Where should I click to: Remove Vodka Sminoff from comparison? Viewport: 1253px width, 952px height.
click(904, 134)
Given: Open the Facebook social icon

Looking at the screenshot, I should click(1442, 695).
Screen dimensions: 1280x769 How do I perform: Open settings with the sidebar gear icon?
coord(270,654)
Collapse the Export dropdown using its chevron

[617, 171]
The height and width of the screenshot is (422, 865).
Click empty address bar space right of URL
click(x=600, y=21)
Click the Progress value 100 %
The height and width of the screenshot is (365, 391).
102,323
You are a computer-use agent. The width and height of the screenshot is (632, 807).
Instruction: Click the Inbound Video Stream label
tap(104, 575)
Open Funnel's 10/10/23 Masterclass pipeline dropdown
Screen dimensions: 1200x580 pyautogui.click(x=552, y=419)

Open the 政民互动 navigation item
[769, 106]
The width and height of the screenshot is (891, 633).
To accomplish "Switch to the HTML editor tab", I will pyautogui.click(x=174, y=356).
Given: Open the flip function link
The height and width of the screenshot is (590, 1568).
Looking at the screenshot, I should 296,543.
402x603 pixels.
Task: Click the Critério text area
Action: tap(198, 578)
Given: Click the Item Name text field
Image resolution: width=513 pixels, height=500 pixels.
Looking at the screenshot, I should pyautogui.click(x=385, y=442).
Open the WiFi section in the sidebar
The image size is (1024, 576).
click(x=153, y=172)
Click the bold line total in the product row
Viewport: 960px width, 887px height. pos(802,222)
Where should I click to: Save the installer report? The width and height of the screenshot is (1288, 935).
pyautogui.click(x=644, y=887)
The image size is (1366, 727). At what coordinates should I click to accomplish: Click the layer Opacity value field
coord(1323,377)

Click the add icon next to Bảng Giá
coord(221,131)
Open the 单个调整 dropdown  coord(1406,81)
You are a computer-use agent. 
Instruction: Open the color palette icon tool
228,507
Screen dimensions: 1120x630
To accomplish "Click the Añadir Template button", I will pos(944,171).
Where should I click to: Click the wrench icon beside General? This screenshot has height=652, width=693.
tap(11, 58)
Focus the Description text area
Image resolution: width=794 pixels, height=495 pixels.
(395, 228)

= ACTIVITY =
Once you reach the line that holds "Screen dimensions: 1120x630", print it and every line after it through the end of the records, word for word.

= TASK RESULT =
Screen dimensions: 1120x630
To accomplish "Click the Añadir Template button", I will pos(944,171).
Where should I click to: Click the wrench icon beside General? This screenshot has height=652, width=693.
tap(11, 58)
Focus the Description text area
Image resolution: width=794 pixels, height=495 pixels.
(395, 228)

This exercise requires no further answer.